While discussion of the plot, the character development, and the author’s literary devices served as an ice-breaker, conversations meandered away from the book. This is natural. The organizers are OK with it. The point isn’t to labor over a book all evening. It’s to get folks interested in books, in libraries, sharing ideas, and participating in a wider community.

I am fortunate to live in a progressive community with creative thinkers who take a venerable institution and its resources and give it a modern twist.

Speaking of books and creative thinkers, at the last annual street fair, I discovered two young creative types busy selling  old books reconstructed into journals, jewelry, buttons, badges and other fun gift ideas.

What do you know? They are my mother’s books.

Still think you don’t need a copy editor?

September 6th, 2009
Photo by Shirley Sillars
Photo by Shirley McShane Sillars

I found this sign hanging in the horse barn at the Michigan State Fair. If only I had a red pen in my purse.

Ignite the fire; keep it burning

May 12th, 2009
writingjournal
Photo by Shirley McShane Sillars

There are some things I need to do every day.
I need several cups of freshly brewed coffee with cream.
I need to eat.
I need a certain amount of exercise.
I need to make time to read and to write.

When I was a working journalist, I wrote every day to earn my paycheck. Then, I read other writers’ work to pay the bills. I wrote columns and features on the side more for my own satisfaction than for the pay.

Each news organization has its own quota system or minimum daily requirements. Now that I’m on my own, it’s up to me to find the work. Between jobs, I discipline myself to write. Some of this is on a personal blog, some of  it is written in a personal journal. Sometimes, I just need to scribble ideas on one of the many little notepads I keep stashed throughout my daily travels. I have one in my purse. There’s another book in the console of my car.
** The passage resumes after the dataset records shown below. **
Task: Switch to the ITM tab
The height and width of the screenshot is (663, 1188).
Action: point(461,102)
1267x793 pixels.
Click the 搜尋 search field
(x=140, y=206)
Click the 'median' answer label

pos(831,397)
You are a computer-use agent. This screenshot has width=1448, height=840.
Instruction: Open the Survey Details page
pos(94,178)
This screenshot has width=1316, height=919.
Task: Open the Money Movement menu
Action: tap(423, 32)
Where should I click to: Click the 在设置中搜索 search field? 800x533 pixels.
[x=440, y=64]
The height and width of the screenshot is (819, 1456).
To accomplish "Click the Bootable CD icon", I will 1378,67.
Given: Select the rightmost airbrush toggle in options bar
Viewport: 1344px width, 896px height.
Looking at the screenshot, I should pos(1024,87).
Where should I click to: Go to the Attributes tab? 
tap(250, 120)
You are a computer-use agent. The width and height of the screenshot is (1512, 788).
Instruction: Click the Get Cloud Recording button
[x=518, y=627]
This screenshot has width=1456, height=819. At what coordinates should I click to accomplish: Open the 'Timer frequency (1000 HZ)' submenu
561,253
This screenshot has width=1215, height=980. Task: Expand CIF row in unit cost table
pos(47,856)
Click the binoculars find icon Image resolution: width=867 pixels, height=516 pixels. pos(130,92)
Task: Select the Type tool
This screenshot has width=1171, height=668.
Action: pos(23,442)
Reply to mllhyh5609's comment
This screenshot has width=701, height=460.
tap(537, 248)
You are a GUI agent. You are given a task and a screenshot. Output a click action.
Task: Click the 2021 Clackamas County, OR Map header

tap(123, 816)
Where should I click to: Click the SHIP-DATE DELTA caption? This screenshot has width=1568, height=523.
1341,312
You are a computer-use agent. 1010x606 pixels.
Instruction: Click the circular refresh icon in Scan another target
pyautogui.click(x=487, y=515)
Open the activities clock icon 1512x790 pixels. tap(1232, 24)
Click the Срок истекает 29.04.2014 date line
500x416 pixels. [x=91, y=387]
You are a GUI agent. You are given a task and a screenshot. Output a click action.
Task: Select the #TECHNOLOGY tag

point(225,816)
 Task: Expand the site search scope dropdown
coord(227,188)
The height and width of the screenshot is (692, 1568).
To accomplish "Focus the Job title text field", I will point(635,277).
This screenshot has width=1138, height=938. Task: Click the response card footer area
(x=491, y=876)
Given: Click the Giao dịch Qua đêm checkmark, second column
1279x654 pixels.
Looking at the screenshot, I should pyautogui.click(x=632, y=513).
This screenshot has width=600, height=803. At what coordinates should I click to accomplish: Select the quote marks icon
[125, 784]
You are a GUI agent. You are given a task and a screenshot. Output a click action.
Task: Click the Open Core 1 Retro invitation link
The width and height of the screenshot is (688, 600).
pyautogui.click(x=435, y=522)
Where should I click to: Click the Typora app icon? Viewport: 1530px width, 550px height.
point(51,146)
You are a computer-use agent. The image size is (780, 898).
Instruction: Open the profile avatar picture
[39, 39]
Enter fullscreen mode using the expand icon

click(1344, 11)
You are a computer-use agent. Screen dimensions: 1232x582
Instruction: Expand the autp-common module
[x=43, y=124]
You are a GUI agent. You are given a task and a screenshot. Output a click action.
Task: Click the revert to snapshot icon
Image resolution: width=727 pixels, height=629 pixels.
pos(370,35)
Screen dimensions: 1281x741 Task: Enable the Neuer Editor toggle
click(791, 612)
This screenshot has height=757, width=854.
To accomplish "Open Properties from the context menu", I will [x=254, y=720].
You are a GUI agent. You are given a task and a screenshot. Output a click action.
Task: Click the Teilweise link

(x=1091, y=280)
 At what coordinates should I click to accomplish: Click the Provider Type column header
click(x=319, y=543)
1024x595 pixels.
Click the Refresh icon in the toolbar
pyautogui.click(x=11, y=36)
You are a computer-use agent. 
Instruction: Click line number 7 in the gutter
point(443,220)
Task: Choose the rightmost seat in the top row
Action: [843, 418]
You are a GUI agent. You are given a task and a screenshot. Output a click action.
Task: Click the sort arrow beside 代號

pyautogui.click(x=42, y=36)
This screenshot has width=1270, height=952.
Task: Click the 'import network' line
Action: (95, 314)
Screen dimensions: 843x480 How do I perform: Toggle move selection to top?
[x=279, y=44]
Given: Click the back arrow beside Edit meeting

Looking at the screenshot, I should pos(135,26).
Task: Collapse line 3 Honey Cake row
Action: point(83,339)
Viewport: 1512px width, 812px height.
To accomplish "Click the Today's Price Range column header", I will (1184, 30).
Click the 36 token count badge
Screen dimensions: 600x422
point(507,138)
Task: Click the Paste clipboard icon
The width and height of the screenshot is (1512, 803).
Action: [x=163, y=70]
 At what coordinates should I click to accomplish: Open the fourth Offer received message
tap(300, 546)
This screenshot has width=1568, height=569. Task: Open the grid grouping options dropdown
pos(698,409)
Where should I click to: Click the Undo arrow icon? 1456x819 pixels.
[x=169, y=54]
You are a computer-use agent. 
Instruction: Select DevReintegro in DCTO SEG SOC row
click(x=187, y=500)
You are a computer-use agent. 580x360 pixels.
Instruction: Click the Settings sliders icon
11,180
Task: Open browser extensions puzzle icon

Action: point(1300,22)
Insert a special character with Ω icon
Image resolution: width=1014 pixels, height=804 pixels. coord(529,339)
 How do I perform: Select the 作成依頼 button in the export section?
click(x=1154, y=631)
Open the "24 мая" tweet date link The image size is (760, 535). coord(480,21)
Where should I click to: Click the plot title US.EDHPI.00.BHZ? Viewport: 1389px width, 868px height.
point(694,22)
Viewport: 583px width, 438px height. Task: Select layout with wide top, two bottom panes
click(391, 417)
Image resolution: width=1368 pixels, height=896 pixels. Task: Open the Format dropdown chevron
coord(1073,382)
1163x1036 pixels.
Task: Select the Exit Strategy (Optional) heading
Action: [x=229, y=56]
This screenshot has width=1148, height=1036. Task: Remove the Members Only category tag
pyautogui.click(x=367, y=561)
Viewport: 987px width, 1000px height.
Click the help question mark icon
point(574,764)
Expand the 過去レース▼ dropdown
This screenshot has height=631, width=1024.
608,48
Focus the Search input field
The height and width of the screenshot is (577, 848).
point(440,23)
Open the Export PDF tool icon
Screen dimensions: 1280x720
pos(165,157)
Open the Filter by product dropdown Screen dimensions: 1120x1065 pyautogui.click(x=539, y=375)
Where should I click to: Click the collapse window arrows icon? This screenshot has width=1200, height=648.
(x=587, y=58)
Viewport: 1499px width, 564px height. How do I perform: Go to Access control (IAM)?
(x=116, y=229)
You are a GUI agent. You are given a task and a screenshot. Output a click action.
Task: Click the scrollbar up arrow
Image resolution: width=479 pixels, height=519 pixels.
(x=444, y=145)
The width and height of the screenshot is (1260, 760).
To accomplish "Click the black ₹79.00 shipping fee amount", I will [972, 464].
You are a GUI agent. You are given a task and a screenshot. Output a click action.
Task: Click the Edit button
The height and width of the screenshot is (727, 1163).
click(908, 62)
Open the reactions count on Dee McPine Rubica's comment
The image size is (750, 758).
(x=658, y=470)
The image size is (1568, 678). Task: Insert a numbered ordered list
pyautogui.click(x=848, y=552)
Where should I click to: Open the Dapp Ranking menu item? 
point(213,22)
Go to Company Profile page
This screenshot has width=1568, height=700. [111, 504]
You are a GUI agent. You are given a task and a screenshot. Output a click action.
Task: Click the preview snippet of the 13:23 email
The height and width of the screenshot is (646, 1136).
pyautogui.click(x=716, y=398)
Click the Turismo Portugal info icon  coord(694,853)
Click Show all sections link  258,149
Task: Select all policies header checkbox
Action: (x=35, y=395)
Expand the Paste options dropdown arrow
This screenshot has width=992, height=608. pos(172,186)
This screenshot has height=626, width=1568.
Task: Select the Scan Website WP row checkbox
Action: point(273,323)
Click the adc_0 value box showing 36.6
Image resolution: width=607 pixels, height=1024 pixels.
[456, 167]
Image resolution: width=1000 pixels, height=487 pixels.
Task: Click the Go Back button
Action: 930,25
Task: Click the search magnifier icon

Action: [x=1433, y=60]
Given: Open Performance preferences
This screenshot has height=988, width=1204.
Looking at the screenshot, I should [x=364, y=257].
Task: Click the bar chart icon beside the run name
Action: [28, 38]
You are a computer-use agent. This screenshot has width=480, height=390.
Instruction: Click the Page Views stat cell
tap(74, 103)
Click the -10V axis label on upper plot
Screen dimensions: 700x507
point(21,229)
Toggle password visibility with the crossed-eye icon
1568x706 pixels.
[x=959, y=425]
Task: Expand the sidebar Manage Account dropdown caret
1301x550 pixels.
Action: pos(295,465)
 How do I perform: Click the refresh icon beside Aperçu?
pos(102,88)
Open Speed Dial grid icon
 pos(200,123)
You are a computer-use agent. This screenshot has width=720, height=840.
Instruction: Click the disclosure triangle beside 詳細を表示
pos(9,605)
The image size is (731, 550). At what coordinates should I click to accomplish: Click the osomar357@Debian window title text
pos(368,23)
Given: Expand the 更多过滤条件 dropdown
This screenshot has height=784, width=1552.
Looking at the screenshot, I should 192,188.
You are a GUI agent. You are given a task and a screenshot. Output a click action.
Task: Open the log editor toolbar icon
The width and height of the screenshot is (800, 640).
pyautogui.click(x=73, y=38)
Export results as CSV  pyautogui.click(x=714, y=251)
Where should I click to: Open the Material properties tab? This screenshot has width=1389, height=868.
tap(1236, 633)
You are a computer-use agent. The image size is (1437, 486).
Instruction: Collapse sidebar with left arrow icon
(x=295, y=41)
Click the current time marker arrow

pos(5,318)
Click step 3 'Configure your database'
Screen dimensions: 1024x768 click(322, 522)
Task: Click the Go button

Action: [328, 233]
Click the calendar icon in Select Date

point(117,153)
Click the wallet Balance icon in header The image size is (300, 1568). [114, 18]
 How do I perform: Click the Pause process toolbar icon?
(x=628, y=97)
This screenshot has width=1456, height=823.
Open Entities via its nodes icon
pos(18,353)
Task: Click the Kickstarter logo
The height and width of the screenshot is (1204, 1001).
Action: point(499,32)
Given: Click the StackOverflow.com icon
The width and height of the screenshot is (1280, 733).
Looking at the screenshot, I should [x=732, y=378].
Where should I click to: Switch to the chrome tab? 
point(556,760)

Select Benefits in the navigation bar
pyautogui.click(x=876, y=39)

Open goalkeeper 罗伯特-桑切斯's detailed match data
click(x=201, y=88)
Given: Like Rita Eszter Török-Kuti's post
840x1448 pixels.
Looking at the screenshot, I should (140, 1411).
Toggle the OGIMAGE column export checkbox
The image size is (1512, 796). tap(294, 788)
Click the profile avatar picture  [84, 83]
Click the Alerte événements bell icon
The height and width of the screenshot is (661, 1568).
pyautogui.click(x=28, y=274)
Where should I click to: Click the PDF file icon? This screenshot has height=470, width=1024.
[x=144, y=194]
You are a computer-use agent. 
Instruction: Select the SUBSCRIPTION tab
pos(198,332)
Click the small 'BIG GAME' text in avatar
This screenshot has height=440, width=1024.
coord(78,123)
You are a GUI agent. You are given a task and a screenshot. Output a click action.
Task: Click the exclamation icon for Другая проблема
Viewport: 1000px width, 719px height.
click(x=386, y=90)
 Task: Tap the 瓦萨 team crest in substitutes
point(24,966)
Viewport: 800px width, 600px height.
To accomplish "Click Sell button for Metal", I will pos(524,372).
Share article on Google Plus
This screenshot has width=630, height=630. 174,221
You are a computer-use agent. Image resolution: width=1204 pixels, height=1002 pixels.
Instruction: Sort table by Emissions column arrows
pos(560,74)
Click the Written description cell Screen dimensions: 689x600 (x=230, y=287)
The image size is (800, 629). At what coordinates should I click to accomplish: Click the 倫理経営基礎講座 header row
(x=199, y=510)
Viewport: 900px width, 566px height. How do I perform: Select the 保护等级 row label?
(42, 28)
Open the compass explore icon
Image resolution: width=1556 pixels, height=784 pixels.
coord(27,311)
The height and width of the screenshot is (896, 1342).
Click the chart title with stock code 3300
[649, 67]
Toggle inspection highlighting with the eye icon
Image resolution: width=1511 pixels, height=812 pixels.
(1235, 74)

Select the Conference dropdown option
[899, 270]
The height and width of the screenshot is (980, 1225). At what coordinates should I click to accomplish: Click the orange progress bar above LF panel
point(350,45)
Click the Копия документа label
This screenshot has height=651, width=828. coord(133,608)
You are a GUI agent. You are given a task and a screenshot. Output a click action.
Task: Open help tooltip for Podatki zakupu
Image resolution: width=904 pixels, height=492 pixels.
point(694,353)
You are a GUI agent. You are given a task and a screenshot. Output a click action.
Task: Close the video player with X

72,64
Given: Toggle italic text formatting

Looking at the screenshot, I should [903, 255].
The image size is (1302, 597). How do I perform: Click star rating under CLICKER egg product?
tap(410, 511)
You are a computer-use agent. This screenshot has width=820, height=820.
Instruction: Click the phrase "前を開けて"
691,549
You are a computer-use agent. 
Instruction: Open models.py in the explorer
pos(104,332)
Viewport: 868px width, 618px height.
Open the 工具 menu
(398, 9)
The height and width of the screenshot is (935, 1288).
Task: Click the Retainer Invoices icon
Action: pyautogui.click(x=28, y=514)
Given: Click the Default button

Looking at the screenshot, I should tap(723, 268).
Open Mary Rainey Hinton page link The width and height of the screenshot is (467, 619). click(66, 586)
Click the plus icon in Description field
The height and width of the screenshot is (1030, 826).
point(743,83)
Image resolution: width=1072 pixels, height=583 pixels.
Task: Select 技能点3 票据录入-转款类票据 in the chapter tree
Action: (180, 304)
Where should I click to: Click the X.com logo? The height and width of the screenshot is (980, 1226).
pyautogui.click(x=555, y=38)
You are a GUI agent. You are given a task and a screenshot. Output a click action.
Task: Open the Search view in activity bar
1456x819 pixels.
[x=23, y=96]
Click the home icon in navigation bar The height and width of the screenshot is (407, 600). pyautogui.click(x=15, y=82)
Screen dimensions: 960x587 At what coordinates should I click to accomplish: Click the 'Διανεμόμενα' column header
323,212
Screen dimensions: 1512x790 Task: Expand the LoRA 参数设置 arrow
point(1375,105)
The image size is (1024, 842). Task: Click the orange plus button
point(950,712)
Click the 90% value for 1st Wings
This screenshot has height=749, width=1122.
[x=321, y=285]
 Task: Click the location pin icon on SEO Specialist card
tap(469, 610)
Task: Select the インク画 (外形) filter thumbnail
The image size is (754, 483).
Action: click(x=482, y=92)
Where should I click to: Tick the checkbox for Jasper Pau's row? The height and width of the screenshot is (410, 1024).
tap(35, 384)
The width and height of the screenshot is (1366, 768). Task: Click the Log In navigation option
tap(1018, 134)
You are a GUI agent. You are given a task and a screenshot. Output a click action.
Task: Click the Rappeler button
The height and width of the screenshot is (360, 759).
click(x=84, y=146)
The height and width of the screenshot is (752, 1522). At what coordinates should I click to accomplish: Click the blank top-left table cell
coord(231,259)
Sometimes I’m out of ideas. This is where the Internet provides help. Here is a list of writing prompts I’ve bookmarked for days when the creative energy is running on fumes:

http://www.squidoo.com/journalwritingprompts

http://www.creativewritingprompts.com/

http://www.writersdigest.com/WritingPrompts This site offers ideas and the chance to compete against other writers for most creative answer.

NaBloPoMo – National Blog Posting Month. Join this Ning community and take up the challenge of Web log posting every day for a month. Each month offers a theme. If you reach your goal, you get a nice widget to display.

NaNoWriMo — National Novel Writing Month. This community helps you write a 50,000 word novel in 30 days. That’s discipline.

Writer’s Digest list of the Top 101 Web sites for writers

No more excuses. Ignite the fire and keep it burning.